Buildings significantly above this baseline
are flagged as inefficient.

In [0]:
baseline = (
    efficiency_monthly
    .select(F.avg("energy_per_sqm").alias("baseline"))
    .collect()[0]["baseline"]
)

efficiency_flagged = (
    efficiency_monthly
    .withColumn(
        "inefficiency_ratio",
        F.col("energy_per_sqm") / F.lit(baseline)
    )
)

display(
    efficiency_flagged
    .orderBy(F.col("inefficiency_ratio").desc())
)


Daily efficiency highlights operational inefficiencies,
such as buildings consuming excess energy on low-occupancy days.


In [0]:
daily_efficiency = (
    daily_trend
    .join(buildings, on="sitename", how="left")
    .withColumn(
        "energy_per_sqm",
        F.col("total_usage") / F.col("square_meters")
    )
    .filter(F.col("square_meters").isNotNull())
)

display(daily_efficiency.limit(10))


## Hourly Efficiency (Campus-Level)

Hourly trends are aggregated across all buildings.
This analysis focuses on campus-wide energy efficiency by hour of day
to identify systemic scheduling inefficiencies such as nighttime base load.


In [0]:
from pyspark.sql import functions as F

# Total campus area (constant denominator)
total_campus_area = (
    buildings
    .select(F.sum("square_meters").alias("total_area"))
    .collect()[0]["total_area"]
)

print("Total campus area (sqm):", total_campus_area)

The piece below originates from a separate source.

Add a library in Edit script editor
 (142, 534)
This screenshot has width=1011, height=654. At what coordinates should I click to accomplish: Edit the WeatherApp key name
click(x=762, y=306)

# Campus-level hourly efficiency
hourly_efficiency = (
    hourly_trend
    .withColumn(
        "energy_per_sqm",
        F.col("total_energy") / F.lit(total_campus_area)
    )
    .orderBy("hour")
)

display(hourly_efficiency)


### Interpretation (for hourly efficiency)

Elevated energy usage during off-hours indicates
baseline loads from HVAC, lighting, or equipment
operating when buildings are likely unoccupied.

This suggests opportunities for:
- Scheduling optimizatio
- Automation and controls
- Policy-based energy reduction


##Pareto Analysis
Pareto analysis identifies the small subset of buildings
responsible for the majority of excess energy usage.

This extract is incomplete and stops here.